Download or read book Frontier Cities written by Jay Gitlin and published by University of Pennsylvania Press. This book was released on 2012-12-18 with total page 277 pages. Available in PDF, EPUB and Kindle. Book excerpt: Macau, New Orleans, St. Louis, Pittsburgh, and San Francisco. All of these metropolitan centers were once frontier cities, urban areas irrevocably shaped by cross-cultural borderland beginnings. Spanning a wide range of periods and locations, and including stories of eighteenth-century Detroit, nineteenth-century Seattle, and twentieth-century Los Angeles, Frontier Cities recovers the history of these urban places and shows how, from the start, natives and newcomers alike shared streets, buildings, and interwoven lives. Not only do frontier cities embody the earliest matrix of the American urban experience; they also testify to the intersections of colonial, urban, western, and global history.
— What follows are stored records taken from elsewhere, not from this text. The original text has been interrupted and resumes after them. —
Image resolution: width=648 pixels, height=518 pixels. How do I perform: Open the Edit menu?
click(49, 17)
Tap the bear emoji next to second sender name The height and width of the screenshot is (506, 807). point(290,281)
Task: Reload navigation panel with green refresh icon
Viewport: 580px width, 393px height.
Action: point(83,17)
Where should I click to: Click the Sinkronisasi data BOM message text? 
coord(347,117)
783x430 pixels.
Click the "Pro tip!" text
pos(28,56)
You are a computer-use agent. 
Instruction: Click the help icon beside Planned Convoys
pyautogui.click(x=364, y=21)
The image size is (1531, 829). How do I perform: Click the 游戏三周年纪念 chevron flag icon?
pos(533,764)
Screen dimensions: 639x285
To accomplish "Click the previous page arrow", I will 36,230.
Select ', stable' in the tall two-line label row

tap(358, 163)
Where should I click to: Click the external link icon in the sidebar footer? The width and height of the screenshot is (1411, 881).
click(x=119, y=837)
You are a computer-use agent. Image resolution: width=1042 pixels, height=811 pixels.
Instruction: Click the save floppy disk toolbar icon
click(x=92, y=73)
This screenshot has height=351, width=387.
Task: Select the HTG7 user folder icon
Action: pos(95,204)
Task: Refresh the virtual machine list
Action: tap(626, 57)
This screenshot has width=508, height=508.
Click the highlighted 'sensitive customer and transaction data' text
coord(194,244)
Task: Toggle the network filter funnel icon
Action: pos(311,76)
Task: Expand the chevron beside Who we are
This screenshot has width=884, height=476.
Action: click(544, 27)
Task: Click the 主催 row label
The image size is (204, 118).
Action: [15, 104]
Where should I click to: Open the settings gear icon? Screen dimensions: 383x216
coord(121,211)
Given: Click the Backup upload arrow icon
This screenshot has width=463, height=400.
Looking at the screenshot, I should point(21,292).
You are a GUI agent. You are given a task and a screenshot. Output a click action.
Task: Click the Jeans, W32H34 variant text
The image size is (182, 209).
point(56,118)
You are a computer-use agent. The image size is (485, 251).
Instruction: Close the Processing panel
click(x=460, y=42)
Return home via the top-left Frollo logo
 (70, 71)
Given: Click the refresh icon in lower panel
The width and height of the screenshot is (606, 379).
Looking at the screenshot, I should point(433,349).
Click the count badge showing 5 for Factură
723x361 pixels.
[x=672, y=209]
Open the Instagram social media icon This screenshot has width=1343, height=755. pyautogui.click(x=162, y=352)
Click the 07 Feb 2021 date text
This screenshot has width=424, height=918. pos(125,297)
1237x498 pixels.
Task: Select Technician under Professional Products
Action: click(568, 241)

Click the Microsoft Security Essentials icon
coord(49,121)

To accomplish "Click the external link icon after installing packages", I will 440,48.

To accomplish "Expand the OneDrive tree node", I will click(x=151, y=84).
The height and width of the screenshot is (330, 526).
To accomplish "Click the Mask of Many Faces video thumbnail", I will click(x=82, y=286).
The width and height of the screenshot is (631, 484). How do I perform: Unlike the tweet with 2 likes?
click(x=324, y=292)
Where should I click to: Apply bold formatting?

The twelve essays in this collection paint compelling portraits of frontier cities and their inhabitants: the French traders who bypassed imperial regulations by throwing casks of brandy over the wall to Indian customers in eighteenth-century Montreal; Isaac Friedlander, San Francisco's "Grain King"; and Adrien de Pauger, who designed the Vieux Carré in New Orleans. Exploring the economic and political networks, imperial ambitions, and personal intimacies of frontier city development, this collection demonstrates that these cities followed no mythic line of settlement, nor did they move lockstep through a certain pace or pattern of evolution. An introduction puts the collection in historical context, and the epilogue ponders the future of frontier cities in the midst of contemporary globalization. With innovative concepts and a rich selection of maps and images, Frontier Cities imparts a crucial untold chapter in the construction of urban history and place.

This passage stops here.